Reliability can be defined as the ability to measure consistently and to maintain the capacity to yield the same measurement, otherwise known as stability (Black & Champion, 1976; Johnson & Pennypacker, 1980).


Taking these definitions into account, let me refer back to grading systems and evaluate to what extent they are valid and reliable. First, consider validity. When sitting an exam or writing an essay, what is actually being measured in that assessment? Educators claim that assessments measure how well students have learnt information relating to particular learning outcomes. Assessments intend to measure how much relevant knowledge and data has been acquired by a student, in addition to how this knowledge can be applied to problem solving and real world situations (Race, 2009). At least, this is what employers are encouraged to think when they are presented with a student who has been awarded a first class degree and who has managed to get A grades in almost every module. What learning outcomes don’t tell you is that actually, exam and coursework assessments measure  how learners write (Race, 2009).

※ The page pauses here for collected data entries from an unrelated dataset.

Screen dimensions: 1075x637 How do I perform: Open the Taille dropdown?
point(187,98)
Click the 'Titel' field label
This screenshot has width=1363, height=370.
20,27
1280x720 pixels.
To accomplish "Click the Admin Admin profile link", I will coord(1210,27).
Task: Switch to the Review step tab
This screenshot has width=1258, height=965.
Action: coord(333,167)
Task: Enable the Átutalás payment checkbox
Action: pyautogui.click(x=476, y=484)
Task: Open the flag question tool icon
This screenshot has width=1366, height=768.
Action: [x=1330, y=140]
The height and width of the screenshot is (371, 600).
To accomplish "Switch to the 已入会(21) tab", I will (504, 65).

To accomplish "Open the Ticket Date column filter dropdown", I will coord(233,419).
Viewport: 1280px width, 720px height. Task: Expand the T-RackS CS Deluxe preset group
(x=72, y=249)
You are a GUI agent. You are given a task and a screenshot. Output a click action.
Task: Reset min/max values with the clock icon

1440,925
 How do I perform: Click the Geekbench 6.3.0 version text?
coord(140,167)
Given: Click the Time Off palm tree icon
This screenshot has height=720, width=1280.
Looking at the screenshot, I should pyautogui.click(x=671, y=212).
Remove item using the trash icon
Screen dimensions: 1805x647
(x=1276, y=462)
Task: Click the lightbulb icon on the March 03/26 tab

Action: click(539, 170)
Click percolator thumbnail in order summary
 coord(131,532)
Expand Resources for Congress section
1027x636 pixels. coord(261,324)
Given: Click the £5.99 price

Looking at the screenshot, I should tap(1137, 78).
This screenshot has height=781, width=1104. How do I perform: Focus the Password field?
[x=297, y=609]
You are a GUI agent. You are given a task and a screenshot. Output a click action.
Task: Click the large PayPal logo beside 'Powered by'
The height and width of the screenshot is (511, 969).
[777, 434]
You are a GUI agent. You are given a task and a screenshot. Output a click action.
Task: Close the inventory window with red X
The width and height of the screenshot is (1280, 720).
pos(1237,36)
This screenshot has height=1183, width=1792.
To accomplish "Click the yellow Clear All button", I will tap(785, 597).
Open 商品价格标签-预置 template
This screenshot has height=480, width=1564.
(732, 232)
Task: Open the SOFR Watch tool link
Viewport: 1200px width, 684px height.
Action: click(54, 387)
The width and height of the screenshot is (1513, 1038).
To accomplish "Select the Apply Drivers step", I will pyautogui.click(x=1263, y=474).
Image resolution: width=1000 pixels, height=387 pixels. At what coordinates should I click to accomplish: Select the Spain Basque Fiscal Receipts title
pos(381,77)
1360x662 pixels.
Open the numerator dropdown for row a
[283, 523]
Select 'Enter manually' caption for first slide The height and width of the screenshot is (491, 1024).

Think about an exam: You are expected to produce work that demonstrates what you have learnt by answering several SAQs and then one essay question. In that work, you are expected to write clearly, concisely and extremely quickly, without noticeable grammatical error in a two hour time period. Does this method of assessment adequately measure learning? How is it possible to condense months of learning and effort into a two hour exam? What is measured is not learning, but “neatness, speed and eloquence of learners’ writing” (Race, 2009). Furthermore, think about revision for exams. In an attempt to regurgitate all relevant knowledge necessary to acquire a good grade in an exam, students will try to absorb considerable amounts of knowledge about a particular subject area. They will revise the relevant information in the hope that they can then regurgitate in the exam. Some may even attempt past papers to get a feeling of the structure and format of that exam. This may be what is necessary to get an A grade in the exam, but does it measure learning? It could be argued that this method of assessment measures only the ability to pass an exam, rather than measuring learning.This implies that the validity of grades is not what is claimed by educators because grades do not represent what they claim to represent. Race, Brown and Smith (2005) argue that assessments must be valid; they should assess what it is that educators genuinely want to measure. Thus, it is misleading for learning outcomes to propose that, for example, problem solving skills will be measured, when in fact the resulting grade is heavily dependent on the quality and style of writing.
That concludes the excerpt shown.